Gusev crater
The Gusev crater where the rock samples came from (wiki commons)

Mars had an oxygen-rich atmosphere around 4,000 million years ago - 1,500 million years before Earth's atmosphere was breathable.

Rocks in Mars' Gusev crater collected by Nasa's Spirit rover have been examined by scientists from Oxford University who say the geological composition suggests that the rocks were formed when there was oxygen on the planet.

The team studied Martian meteorites that had crashed on Earth and surface rocks from the red planet - the latter, they found, were five times richer in nickel than the meteorites, according to a report ikn the journal Nature.

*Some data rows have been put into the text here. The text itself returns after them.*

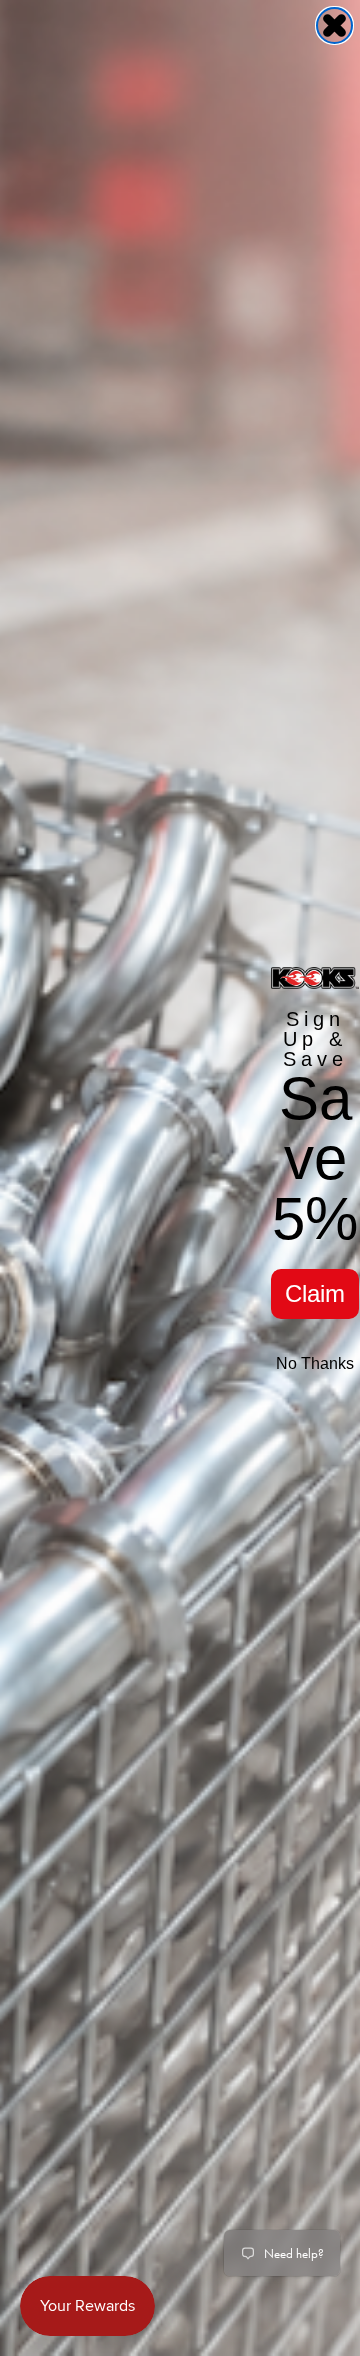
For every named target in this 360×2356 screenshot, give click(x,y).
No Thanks (315, 1363)
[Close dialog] (334, 25)
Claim (315, 1293)
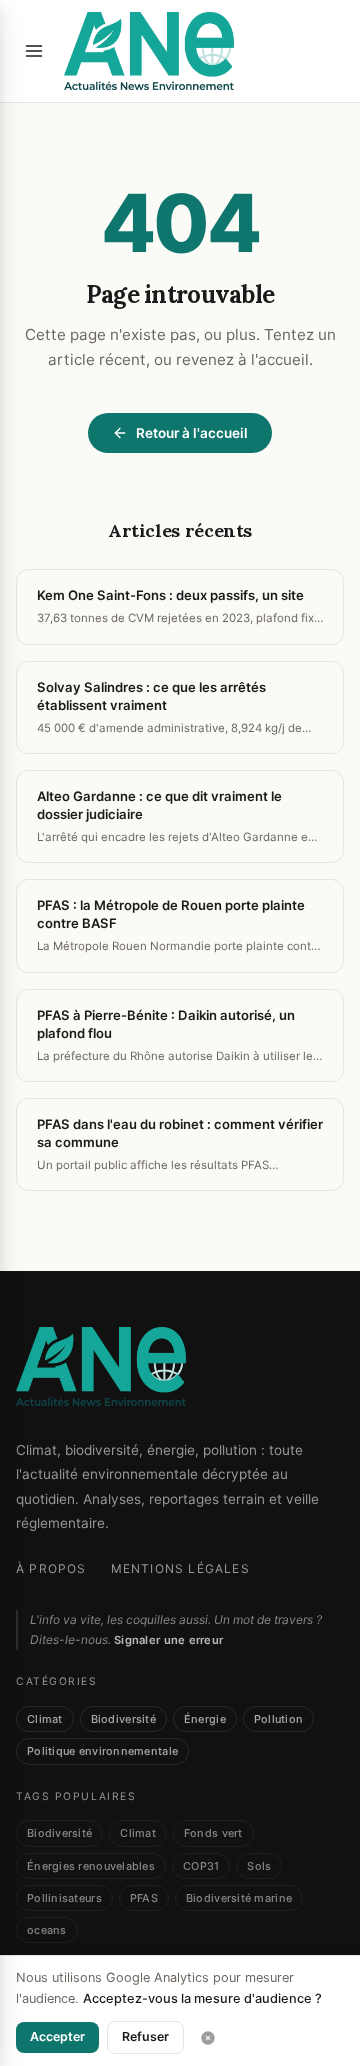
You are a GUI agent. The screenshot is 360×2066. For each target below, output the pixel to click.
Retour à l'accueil (192, 433)
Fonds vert (213, 1833)
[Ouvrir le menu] (34, 51)
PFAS (144, 1898)
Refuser (145, 2036)
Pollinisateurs (64, 1898)
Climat (45, 1719)
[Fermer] (208, 2038)
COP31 (201, 1866)
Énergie (205, 1719)
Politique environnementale (102, 1751)
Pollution (278, 1719)
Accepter (57, 2036)
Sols (259, 1866)
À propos (51, 1568)
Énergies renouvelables (91, 1866)
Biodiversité (123, 1719)
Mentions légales (180, 1568)
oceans (47, 1930)
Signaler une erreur (168, 1640)
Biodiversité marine (239, 1898)
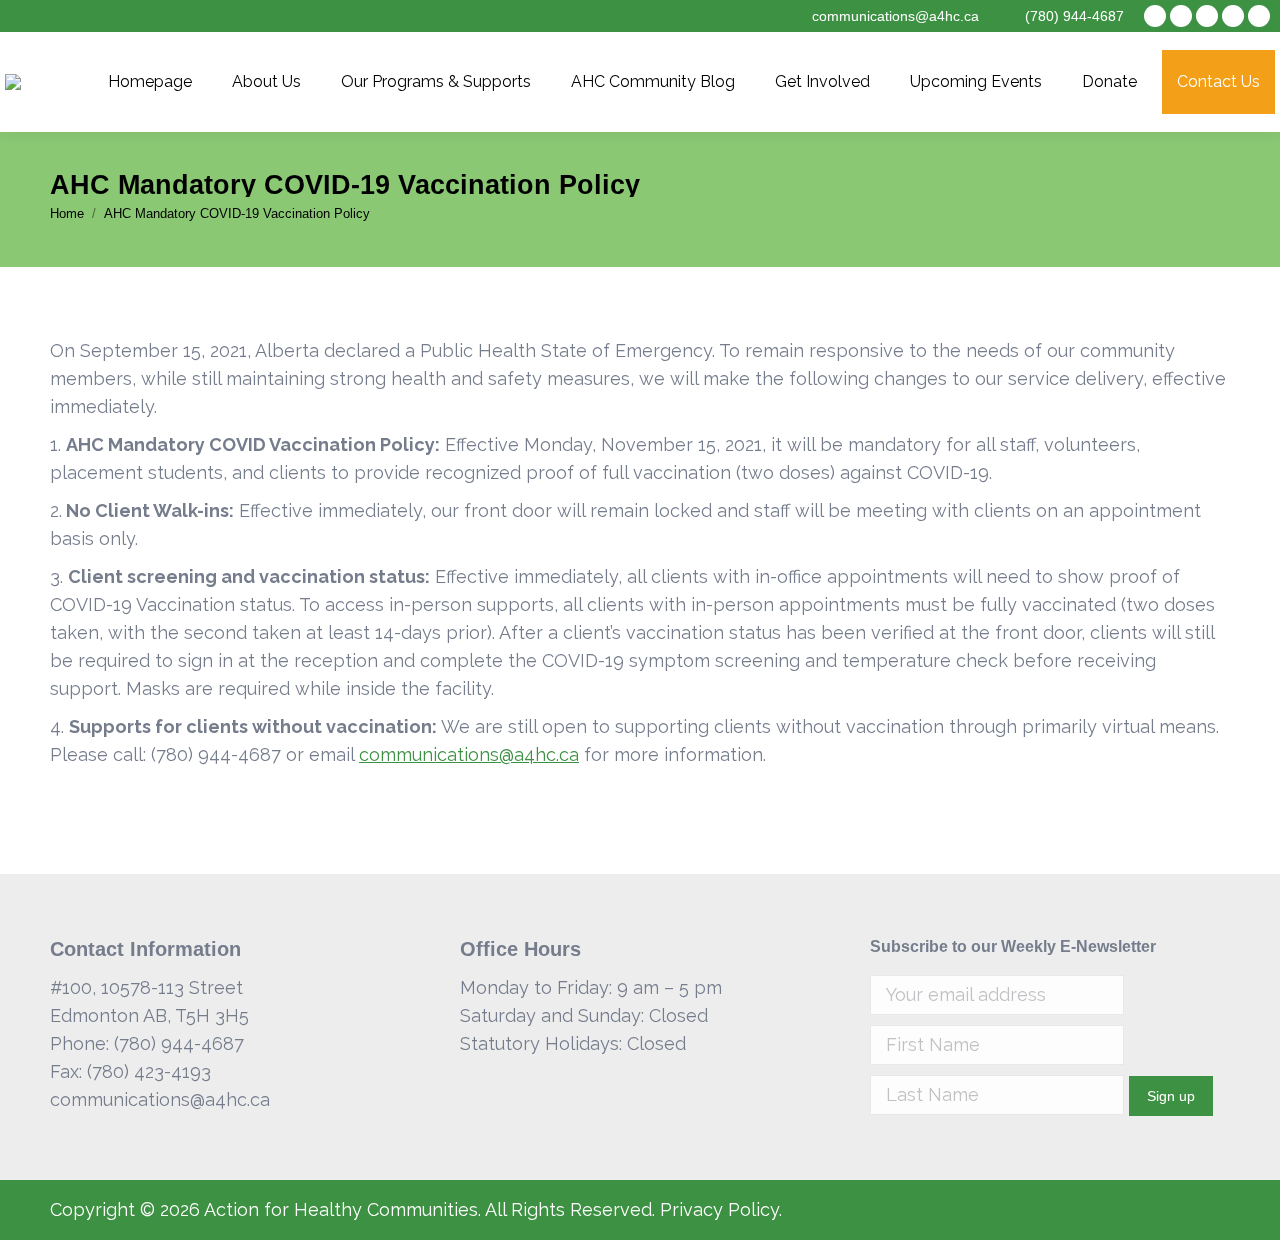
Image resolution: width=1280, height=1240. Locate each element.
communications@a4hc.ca (469, 754)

This raised questions as to whether the meteorites found on Earth were typical of volcanic matter from Mars.

The theory they came up with was that the surface rocks were subject to a process called subduction, where surface material is recycled into the interior.

Research leader Bernard Wood said: "What we have shown is that both meteorites and surface volcanic rocks are consistent with similar origins in the deep interior of Mars but that the surface rocks come from a more oxygen-rich environment, probably caused by recycling of oxygen-rich materials into the interior.

Volcanic eruptions

"This result is surprising because while the meteorites are geologically young - around 180 million to 1,400 million years old - the Spirit rover was analysing a very old part of Mars, more than 3,700 million years old."

The team thinks the surface of Mars was oxygen-rich early on in the planet's history and that subduction drew geological material into the interior and pushed it back to the surface through eruptions 4,000 million years ago.

In comparison, the meteorites came from deeper within Mars so were less affected by the process of subduction.

The rocks could have started out as being of similar composition but their properties changed.

Wood said: "The implication is that Mars had an oxygen-rich atmosphere about 4,000 million years ago, well before the rise of atmospheric oxygen on earth around 2,500 million years ago.

"As oxidation is what gives Mars its distinctive colour it is likely that the 'red planet' was wet, warm and rusty billions of years before Earth's atmosphere became oxygen-rich."